6. Add one-third of the flour mixture to the butter mixture, beating slowly until just blended. Beat in half of the buttermilk. Repeat with another third of the flour and the last half of the buttermilk. Beat in the remaining flour.
7. Fold in the grated apple.
8. Scrape batter into prepared pan and bake for 35 – 50 minutes (depending on size of pan used) until a tester comes out clean. In the pan I used, the cake was done after 35-40 minutes. Check frequently after 35 minutes. Do not over bake.
9. Make Sea salt caramel while cake is baking.
10. Pour Sea salt caramel onto warm cake. Cool on a wire rack. Serve warm.
Sea salt caramel
1 cup white sugar
6 tablespoons organic or premium unsalted butter at room temperature
1/2 cup + 2 tablespoons organic heavy cream warmed slightly (not boiled) or at room temperature
1/4 + 1/8 (3/8) teaspoon sea salt
1. Have all ingredients out, measured and within reaching distance of your cooktop. Caramel gets very hot, so use oven mitts, be mindful of your arms and eyes, and keep all little ones away for the few minutes this takes to make.

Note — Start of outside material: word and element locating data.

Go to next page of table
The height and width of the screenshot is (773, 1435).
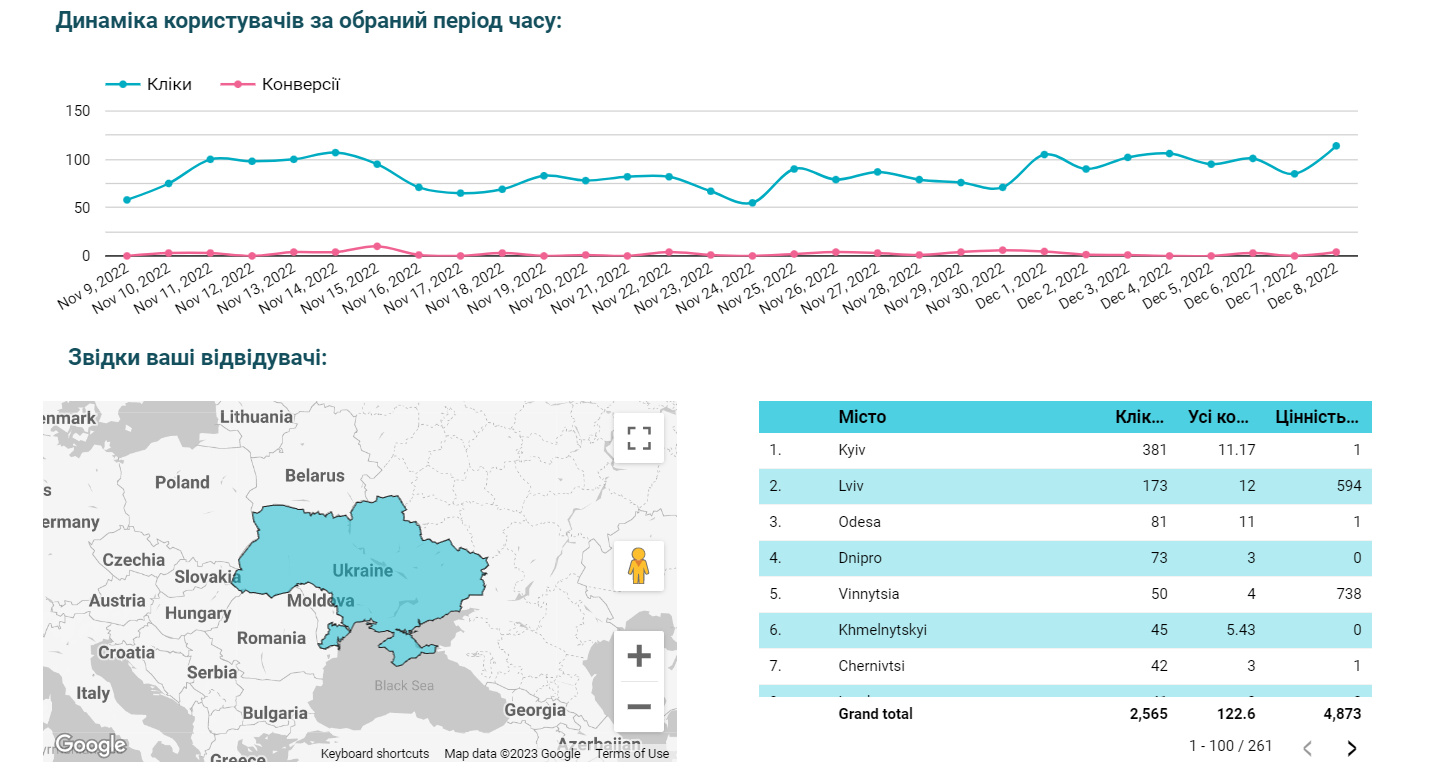tap(1352, 748)
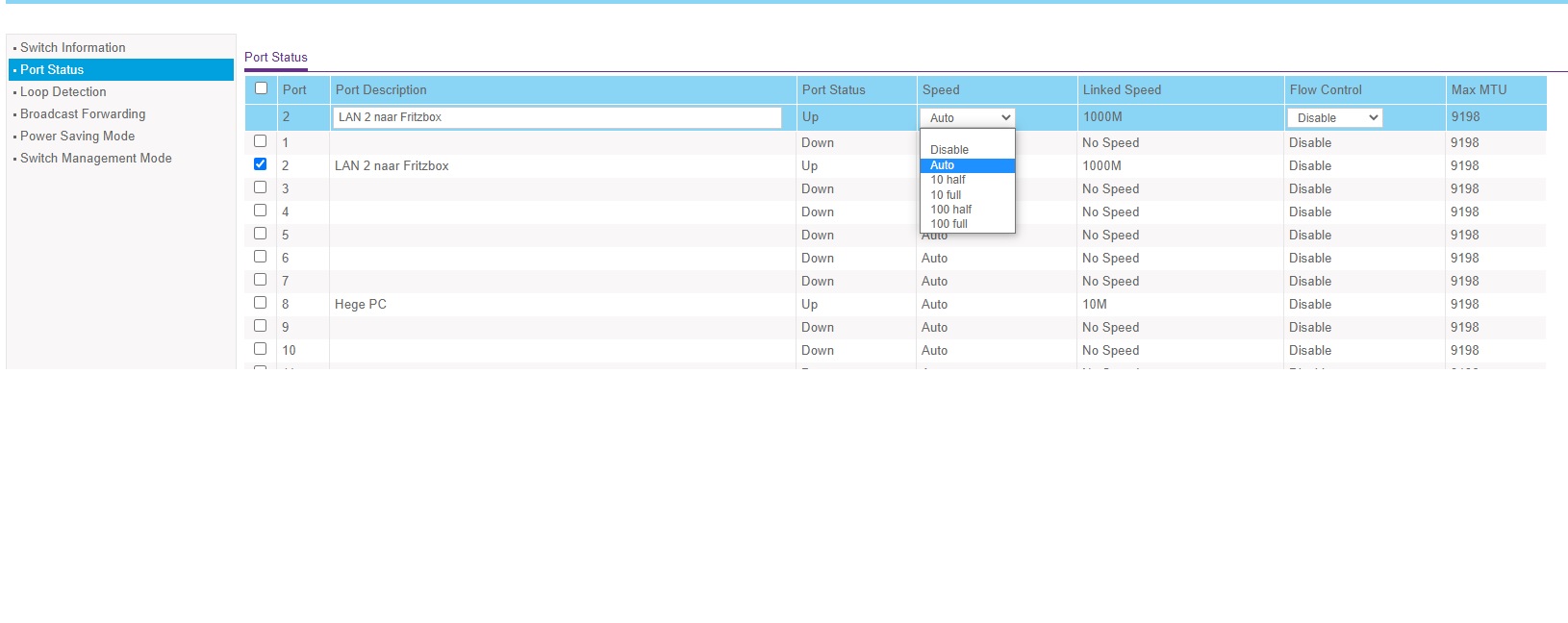Screen dimensions: 1568x623
Task: Choose Disable in the Speed dropdown list
Action: point(949,150)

2. Distribute sugar evenly in a large, even heating saucepan or pot (to allow room for hot caramel to foam up) and begin heating over medium high heat. Keep an eye on the sugar, as when it begins to caramelize, it is a quick process that will need your constant attention.
3. Within a few minutes, the sugar will begin to melt and caramelize. As large patches of sugar turn to liquid puddles in the pan, stir only often enough to aid even caramelization (because sugar is comprised of crystals, it tends to clump together as it is melting and stirred). As soon as all of the sugar has turned to liquid (aside from any stubborn clumps that will dissolve later or can be strained out), resembles the color of copper, and just begins to simmer/bubble around the edges, remove from heat and immediately add butter and sea salt, stirring vigorously. Add cream and stir until completely combined.
4. Cool slightly. Pour over warm cake or other dessert.
Note: If pouring over above apple buttermilk cake, you may end up with an extra 1/2 cup or so. This can be served in a a pouring dish alongside the cake, or with ice cream.